Instructions to follow: Any image found in the entries is to be skipped; the rest is returned word for word.

Extracted records:
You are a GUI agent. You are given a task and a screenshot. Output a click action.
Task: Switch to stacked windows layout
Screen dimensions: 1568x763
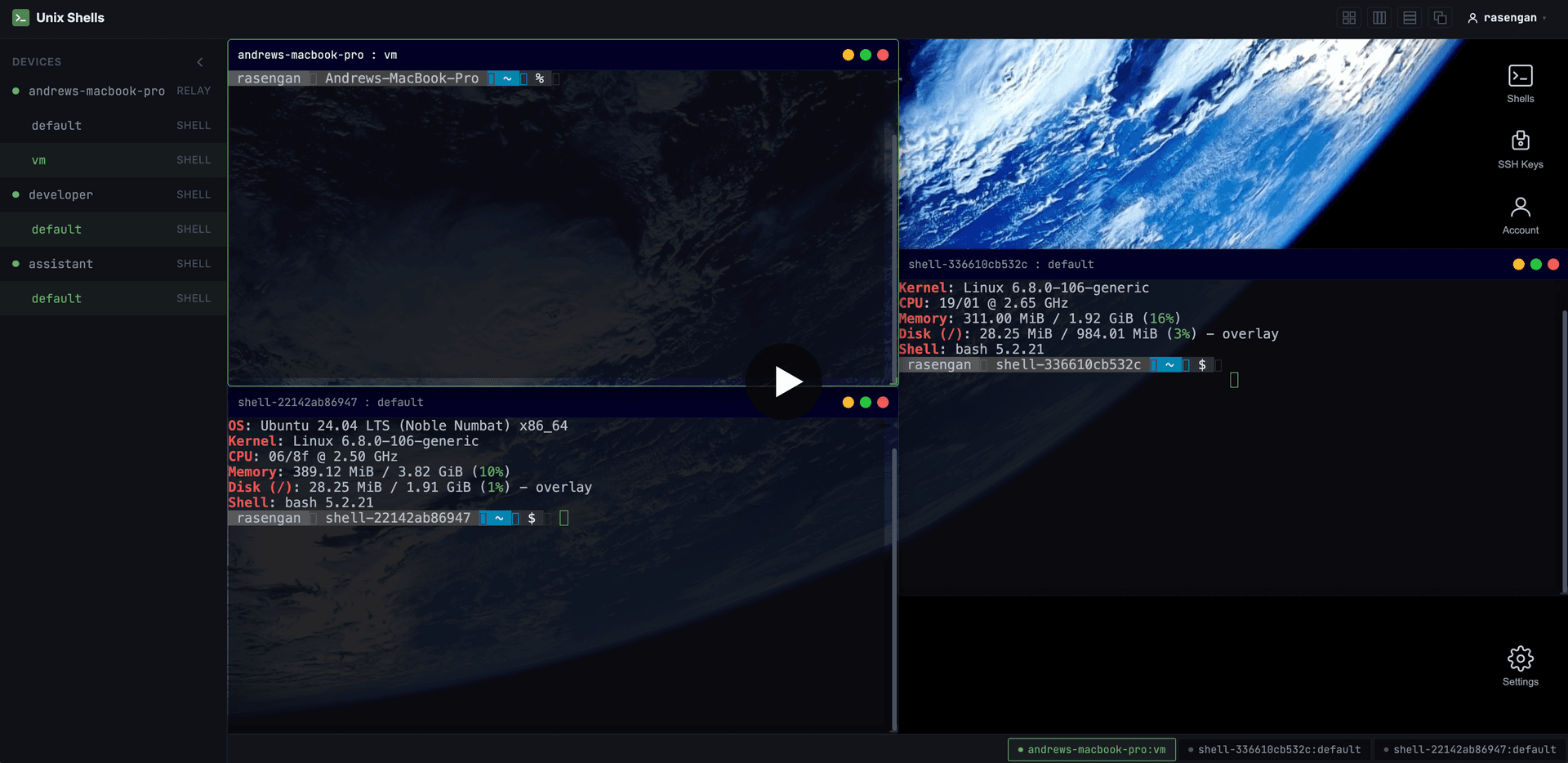tap(1440, 18)
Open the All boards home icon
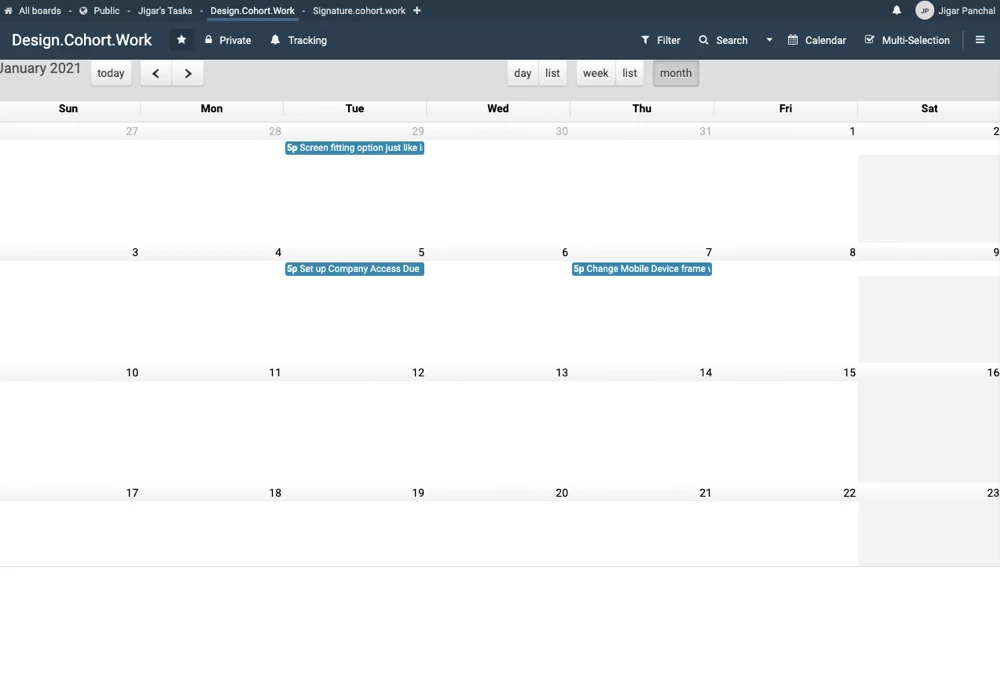 pos(9,11)
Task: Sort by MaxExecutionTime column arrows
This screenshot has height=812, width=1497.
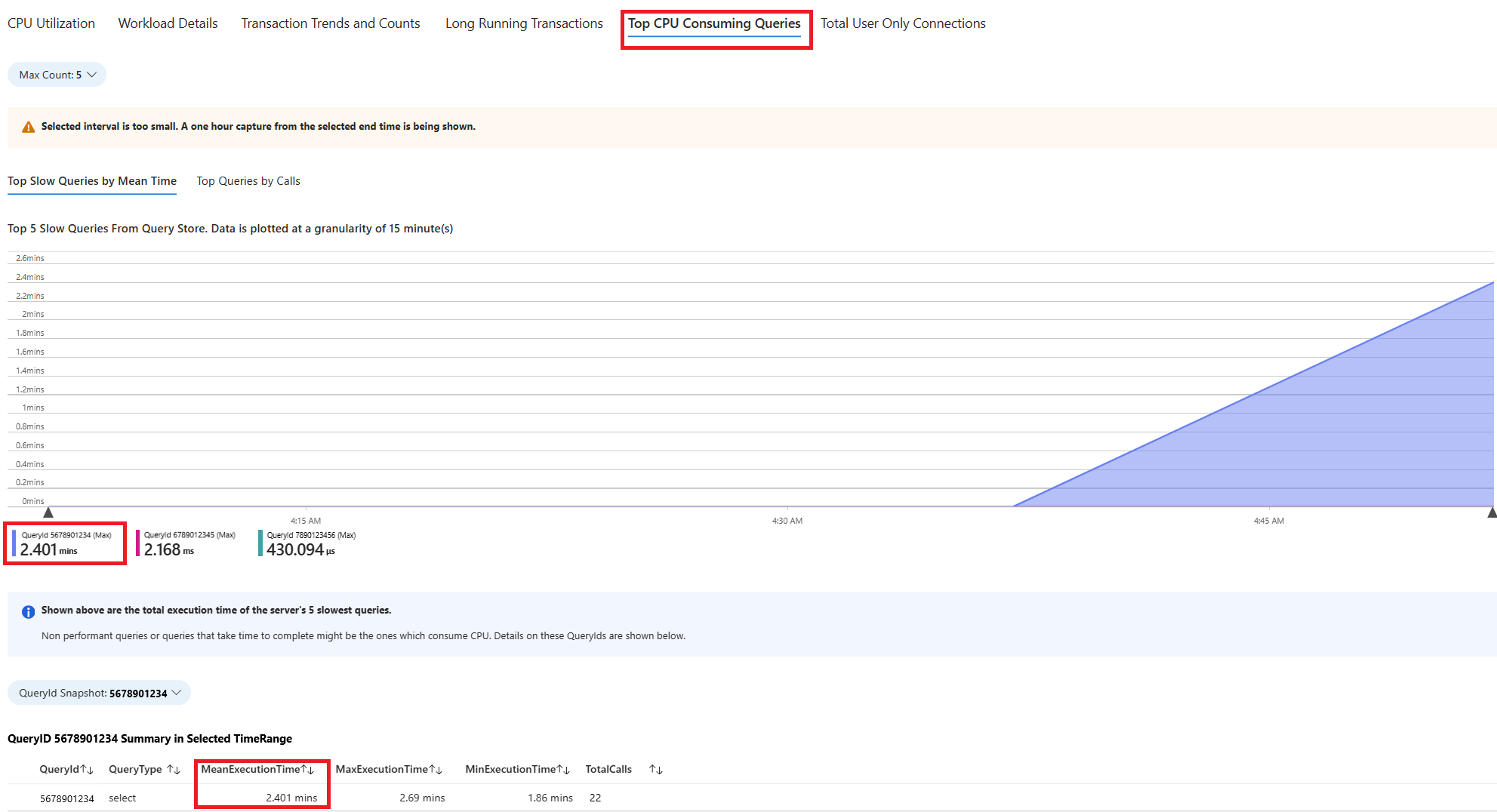Action: (x=436, y=770)
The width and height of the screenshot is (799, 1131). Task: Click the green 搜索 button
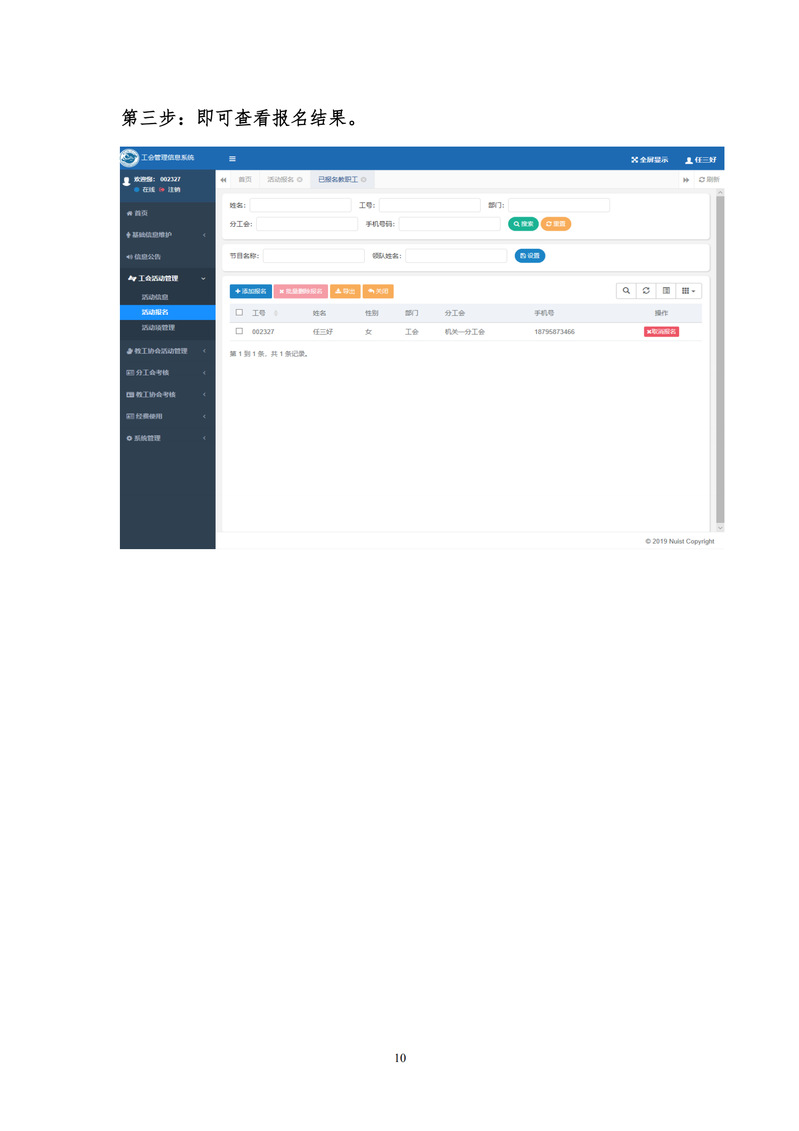coord(523,224)
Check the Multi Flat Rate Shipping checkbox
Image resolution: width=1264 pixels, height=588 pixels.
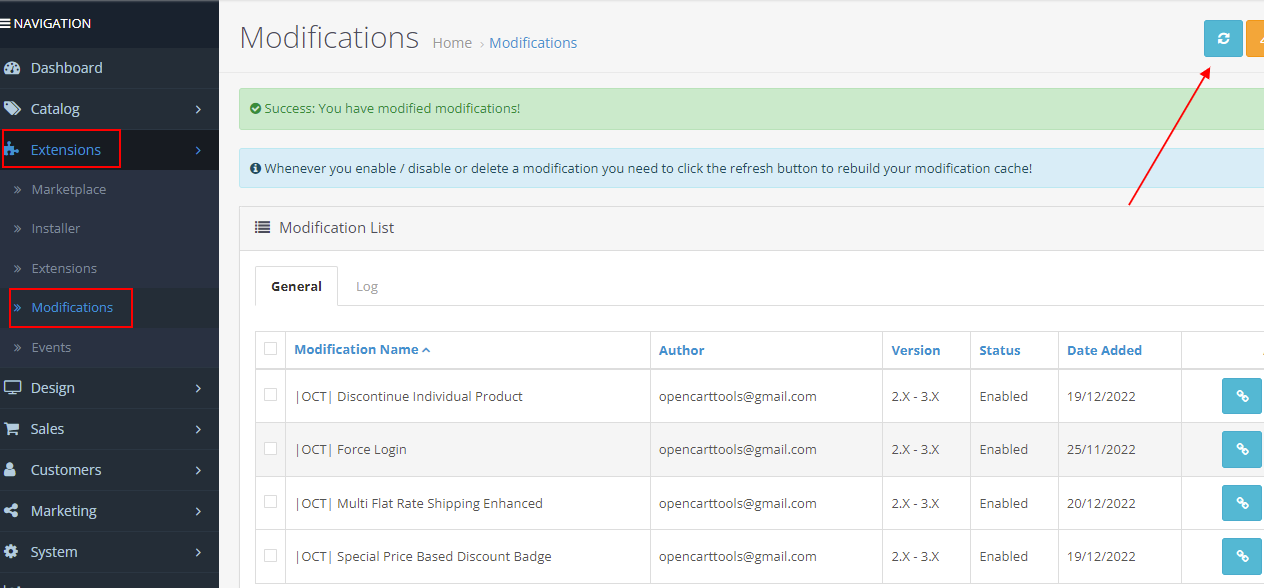pyautogui.click(x=270, y=503)
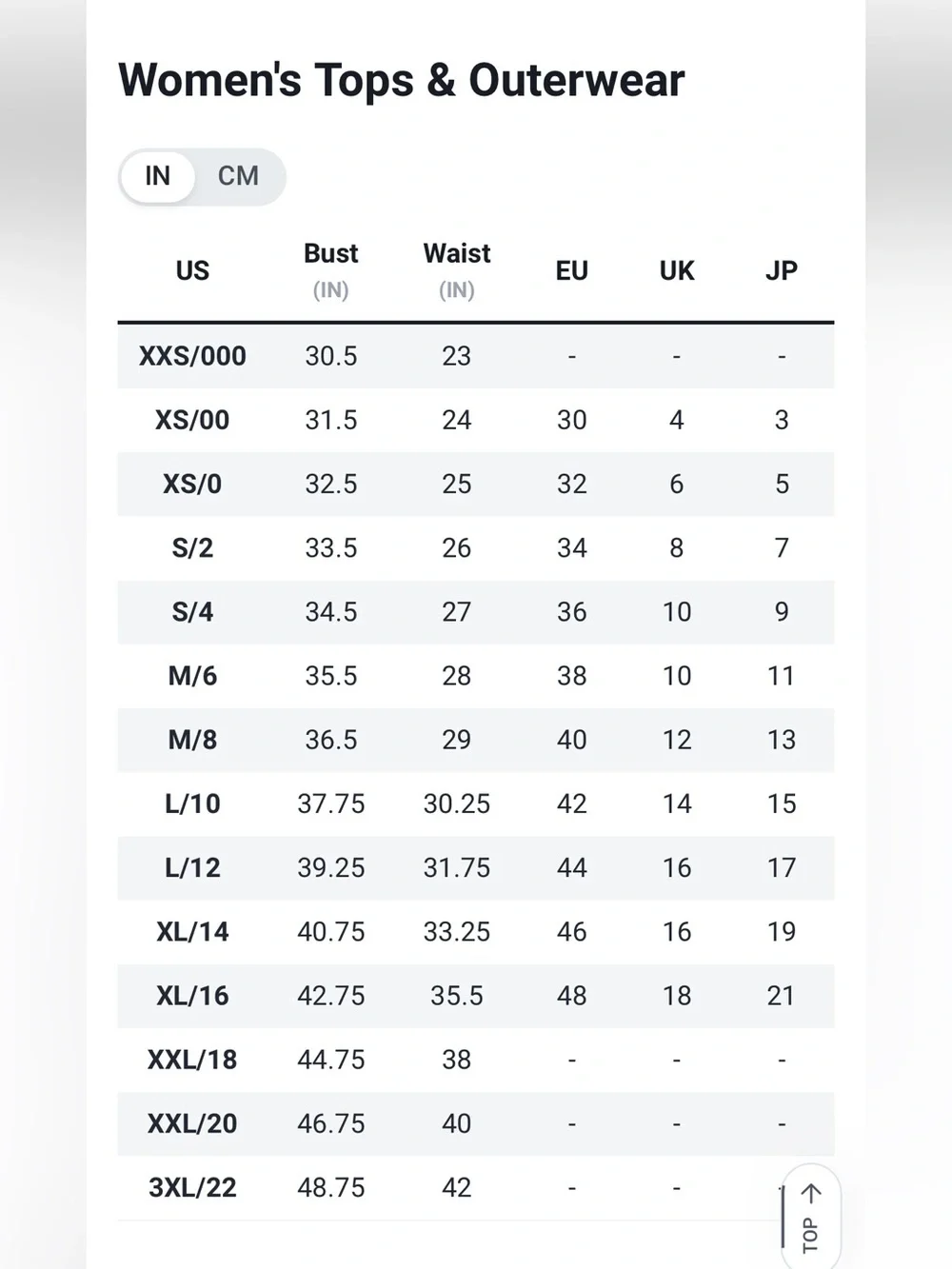Click the EU column header
Image resolution: width=952 pixels, height=1269 pixels.
[x=571, y=271]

Solution to this problem:
You are a GUI agent. You are given a task and a screenshot. Output a click action.
Task: Switch to stacked windows layout
Screen dimensions: 1568x763
tap(1440, 18)
Open the All boards home icon
 pos(9,11)
Task: Sort by MaxExecutionTime column arrows
This screenshot has height=812, width=1497.
Action: (x=436, y=770)
The width and height of the screenshot is (799, 1131). Task: Click the green 搜索 button
coord(523,224)
Check the Multi Flat Rate Shipping checkbox
Image resolution: width=1264 pixels, height=588 pixels.
pyautogui.click(x=270, y=503)
Click the EU column header
Image resolution: width=952 pixels, height=1269 pixels.
[x=571, y=271]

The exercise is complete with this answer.